Chiny pobrały próbki z widocznej strony Księżyca podczas misji Chang'e-5 w 2020 roku. Choć sonda Chang'e-6 bazuje na sukcesie poprzedniej chińskiej misji powrotu próbek z Księżyca, nadal stoi przed nią kilka poważnych wyzwań.
Deng Xiangjin z China Aerospace Science and Technology Corporation powiedział, że była to „niezwykle trudna, niezwykle zaszczytna i niezwykle wymagająca misja”.
Po lądowaniu sonda Chang'e-6 pracowała na południowej szerokości geograficznej bieguna południowego księżyca, po jego drugiej stronie. Deng powiedział, że zespół ma nadzieję, że pozostanie w najbardziej idealnym stanie.
Dodał, że aby oświetlenie, temperatura i inne warunki środowiskowe były jak najbardziej zbliżone do tych, jakie miała sonda Chang'e-5, sonda Chang'e-6 przyjęła nową orbitę, zwaną orbitą wsteczną.
„W ten sposób nasza sonda będzie miała podobne warunki pracy i środowisko, niezależnie od tego, czy będzie znajdować się na południowych, czy północnych szerokościach geograficznych; jej warunki pracy będą dobre” – powiedział CGTN.
Sonda Chang'e-6 działa po drugiej stronie księżyca, która jest zawsze niewidoczna z Ziemi. Sonda jest więc niewidoczna dla Ziemi podczas całego procesu pracy na powierzchni księżyca. Aby zapewnić jej normalne działanie, satelita przekaźnikowy Queqiao-2 przesłał sygnały z sondy Chang'e-6 na Ziemię.
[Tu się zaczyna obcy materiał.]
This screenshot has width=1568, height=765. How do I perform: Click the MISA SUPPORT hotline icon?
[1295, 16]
Nawet mając satelitę przekaźnikowego, w ciągu 48 godzin, w których sonda znajdowała się na powierzchni Księżyca, zdarzały się godziny, w których była niewidoczna.
„Wymaga to, aby cała nasza praca na powierzchni Księżyca była znacznie wydajniejsza. Na przykład, mamy teraz technologię szybkiego pobierania próbek i pakowania” – powiedział Deng.
„Po drugiej stronie księżyca, pozycja lądowania sondy Chang'e-6 nie może zostać zmierzona przez stacje naziemne na Ziemi, więc musi ona sama określić lokalizację. Ten sam problem pojawia się, gdy wznosi się po drugiej stronie księżyca, a także musi autonomicznie wystartować z księżyca” – dodał.